Multilayer micro fluidic devices comprising at least one layer with fluidic paths or channels or fluidic structures that achieve two-dimensional (2D) hydrodynamic focusing (in plane directions) are known. These multilayer devices, or the individual layers, are produced by means of known techniques such as, for example, etching, injection moulding, punching, and cutting.
For example, WO 01/25137 discloses the production of modular 3-dimensional (3D) micro fluidic devices using a plurality of layers, most of which are produced and processed by etching processes known e.g. from photolithography. Within the disclosed devices fluidic channels are arranged in a plurality of layers, the channels being interconnected between the various layers thus creating a 3D fluidic network.

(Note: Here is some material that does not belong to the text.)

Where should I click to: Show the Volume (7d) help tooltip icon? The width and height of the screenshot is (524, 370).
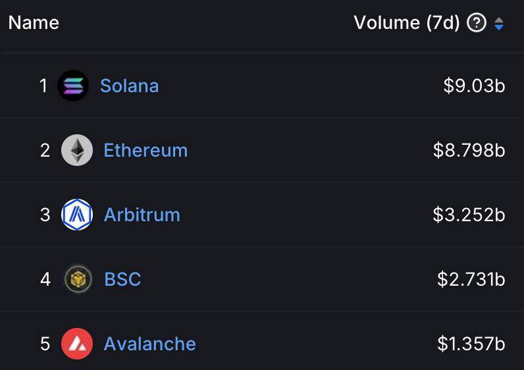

WO 99/19717 and U.S. Pat. No. 6,827,906 both disclose the production of 3D micro fluidic devices containing microstructure arrays. The transport of fluids through micro channels is achieved by means of electro osmotic flow or by means of electrophoresis. The micro fluidic devices are multilayer arrays, each layer being formed by a laminate continuously drawn from a roll and passed trough a process step for producing openings, reservoirs, flow channels, and the like.
Further, EP 1 542 010 describes an analytical chip unit comprising various layers, through which a flow channel is extending. Through the flow channel, whose section is in closed shape, a fluid sample is made to flow for carrying out analyses regarding the fluid sample based on interaction between a predetermined substance and a specific substance, which is placed facing said flow channel. The chip further has a projection member attached to said flow channel. It is concluded that with the arrangement according to EP 1 542 010 it becomes possible to analyse the fluid sample efficiently with high precision.
The disadvantage of known 3D microstructures and the processes for producing these 3D microstructures is that they can only by obtained by using various layers of 2D substrates or by complex processes such as several etching processes. In other words, the production costs for the known 3D microstructures are quite substantial.